- **Data extract**
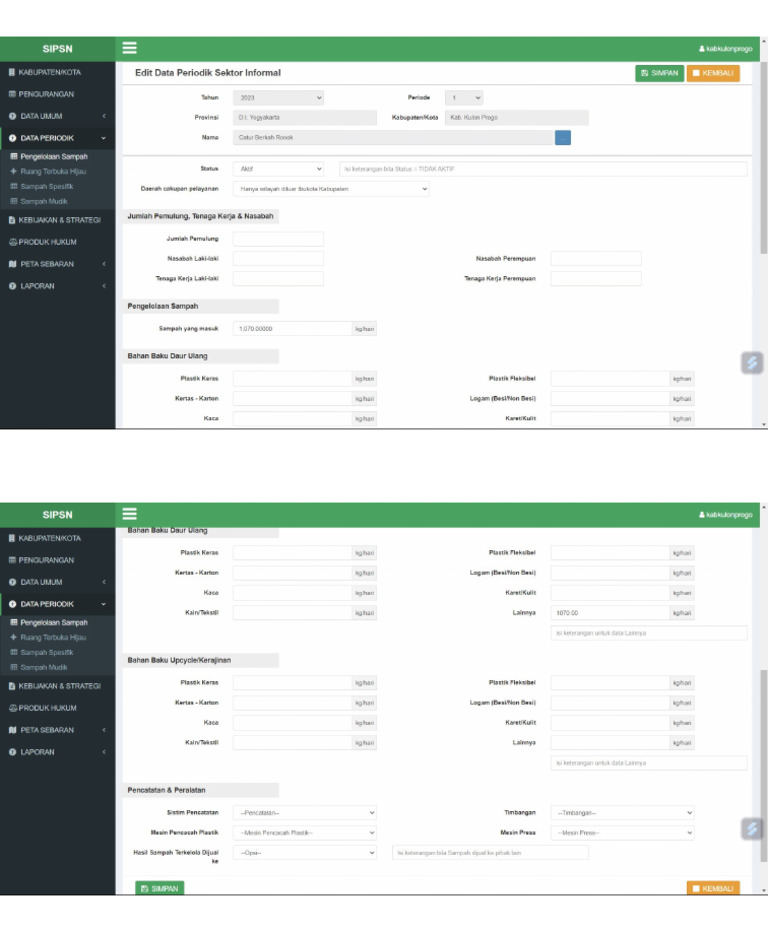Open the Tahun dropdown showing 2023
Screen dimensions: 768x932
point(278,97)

...

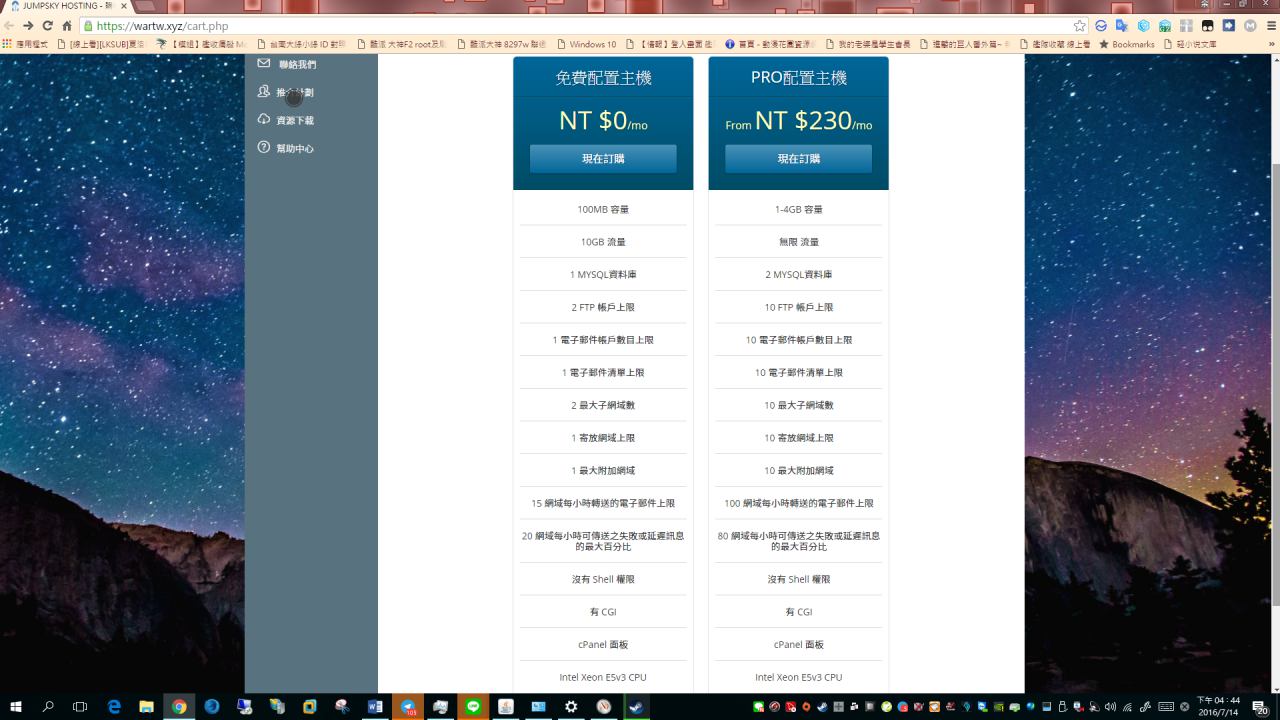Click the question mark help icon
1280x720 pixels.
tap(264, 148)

- **Instruction**
Print the records from the line containing "Open the Tahun dropdown showing 2023" through the line containing "point(278,97)", with the pictures left out.

- **Solution to this exercise**
Open the Tahun dropdown showing 2023
Screen dimensions: 768x932
point(278,97)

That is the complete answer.